I spent the better part of the day in an Iridium Blue Infiniti Q60 Red Sport 400, a rear-wheel-drive model fitted with a Gallery White interior. While I tend to think white interiors look too Vegas, the Q60’s manages to avoid being garish. Moreover, the semi-aniline leather looks to be of great quality, and the smooth actuation of all the various switchgear underscores that point. The Q60 has a high-waist bunker feel from inside, but the driver seat is comfortable, with supportive bolsters going high up your back. It’s a quiet cabin, aided by active noise cancellation, standard on all Q60s.

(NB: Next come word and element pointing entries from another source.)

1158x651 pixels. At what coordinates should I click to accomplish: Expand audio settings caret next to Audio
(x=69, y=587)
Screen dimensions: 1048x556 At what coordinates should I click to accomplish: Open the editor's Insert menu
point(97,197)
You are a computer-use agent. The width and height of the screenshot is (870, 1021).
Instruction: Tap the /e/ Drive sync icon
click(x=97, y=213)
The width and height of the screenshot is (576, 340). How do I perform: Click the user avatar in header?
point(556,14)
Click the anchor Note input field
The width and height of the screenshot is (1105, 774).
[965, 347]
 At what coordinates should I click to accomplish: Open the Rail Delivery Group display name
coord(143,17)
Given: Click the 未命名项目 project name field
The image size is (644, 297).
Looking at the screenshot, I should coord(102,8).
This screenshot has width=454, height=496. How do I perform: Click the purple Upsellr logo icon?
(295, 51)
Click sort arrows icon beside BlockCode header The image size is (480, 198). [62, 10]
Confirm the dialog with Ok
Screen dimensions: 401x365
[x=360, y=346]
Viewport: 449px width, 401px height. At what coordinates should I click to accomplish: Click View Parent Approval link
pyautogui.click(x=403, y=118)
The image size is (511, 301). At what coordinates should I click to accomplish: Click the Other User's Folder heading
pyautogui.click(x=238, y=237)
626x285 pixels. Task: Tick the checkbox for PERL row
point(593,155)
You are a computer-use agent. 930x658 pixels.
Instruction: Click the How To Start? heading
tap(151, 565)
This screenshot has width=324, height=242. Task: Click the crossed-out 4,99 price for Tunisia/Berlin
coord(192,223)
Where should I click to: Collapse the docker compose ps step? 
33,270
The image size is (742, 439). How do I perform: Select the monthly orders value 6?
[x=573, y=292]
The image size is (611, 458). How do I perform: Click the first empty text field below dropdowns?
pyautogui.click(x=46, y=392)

The analog instruments are easy to read, and the 13-speaker Bose audio system positively fills the Q60 cockpit. Also of note: Infiniti’s InTouch infotainment system now has a faster processor and is able to store profiles for multiple drivers.

Most adults won’t want to sit in the Q60’s cramped rear seat, especially when the fronts are all the way back. The rear seatback does fold forward, helping the Q60 carry long cargo. That small pass-through is the price you pay for having such a robust chassis.


Final Thoughts

Like a motorcycle, a sport coupe like the Q60 is a personal choice, an object of desire. Worldwide, 2-door cars represent only about 5 percent of new car sales. Nobody really needs a coupe. But after my drive in the $59,555 2017 Infiniti Q60 Red Sport 400, I can see how you might change your mind. Whatever its name—G coupe or Q60—the new Infiniti coupe is a fine automobile, beautifully built and blessed with head-turning style and a superb new engine that just won’t quit. It’s fast, it’s settled, it looks great, and in our 200-mile drive in which we were no stranger to the throttle, it averaged 20.4 MPG. A command performance, I’d say.